DNA nanorobot for mitochondria-targeted microRNAs detection and tailored regulation

Rationale: Mitochondrial miRNAs (mitomiRs) are crucial regulators of mitochondrial functions and play pivotal roles in tumorigenesis and cancer progression. Nevertheless, direct monitoring mitomiRs and regulating mitochondrial function at the subcellular level remains challenging. Methods: In this study, we present a versatile DNA framework-based nanorobot for synchronous ultrasensitive detection of mitochondrial miRNAs (mitomiRs) and modulation of the mitochondria-associated apoptosis process. The DNA nanorobot features a tetrahedral nucleic acid framework as its structural body, two DNA hairpins (H1 and H2) as functional arms, and a mitochondria-targeting triphenylphosphine (TPP) group as the command center. The DNA nanorobot was comprehensively characterized for its morphological properties, mitochondria-targeting capacity, mitomiRs detection performance, DOX-loading and release behaviors, and antineoplastic effects both in vitro and in vivo. Results: Upon recognizing mitomiRs, the arms of the DNA nanorobot activate and trigger spatially restricted catalytic hairpin assembly (CHA) reactions with accelerated kinetics to generate amplified fluorescence signals.

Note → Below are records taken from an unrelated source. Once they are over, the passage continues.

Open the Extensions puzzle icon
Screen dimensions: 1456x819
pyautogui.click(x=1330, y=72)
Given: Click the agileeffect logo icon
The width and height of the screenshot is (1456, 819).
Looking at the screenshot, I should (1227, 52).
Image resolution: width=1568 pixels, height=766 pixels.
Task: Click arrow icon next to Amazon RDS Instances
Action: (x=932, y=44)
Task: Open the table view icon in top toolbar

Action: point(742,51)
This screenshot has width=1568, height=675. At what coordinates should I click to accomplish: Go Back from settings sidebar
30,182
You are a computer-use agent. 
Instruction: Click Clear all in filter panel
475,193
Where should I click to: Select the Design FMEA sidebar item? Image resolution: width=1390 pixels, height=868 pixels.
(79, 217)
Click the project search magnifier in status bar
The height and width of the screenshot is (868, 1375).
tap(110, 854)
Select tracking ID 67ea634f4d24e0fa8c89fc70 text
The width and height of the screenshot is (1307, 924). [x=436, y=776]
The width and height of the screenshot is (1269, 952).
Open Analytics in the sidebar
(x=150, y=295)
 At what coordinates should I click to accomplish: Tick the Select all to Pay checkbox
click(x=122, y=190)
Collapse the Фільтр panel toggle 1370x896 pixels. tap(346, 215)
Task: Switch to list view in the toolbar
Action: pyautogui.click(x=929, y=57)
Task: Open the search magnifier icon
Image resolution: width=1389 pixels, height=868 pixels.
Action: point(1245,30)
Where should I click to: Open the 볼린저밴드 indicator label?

Additionally, the lipophilic anticancer drug doxorubicin (DOX) encapsulated within the DNA nanorobot induces reactive oxygen species (ROS) production, leading to mitochondria damage and promoting mitochondria-associated apoptosis in tumor cells. Conclusion: This newly developed DNA nanorobot provides a multifunctional platform for precise mitochondria-targeted diagnosis and enhanced therapeutic efficacy, advancing innovative strategies for mitochondria-focused tumor diagnosis and treatment.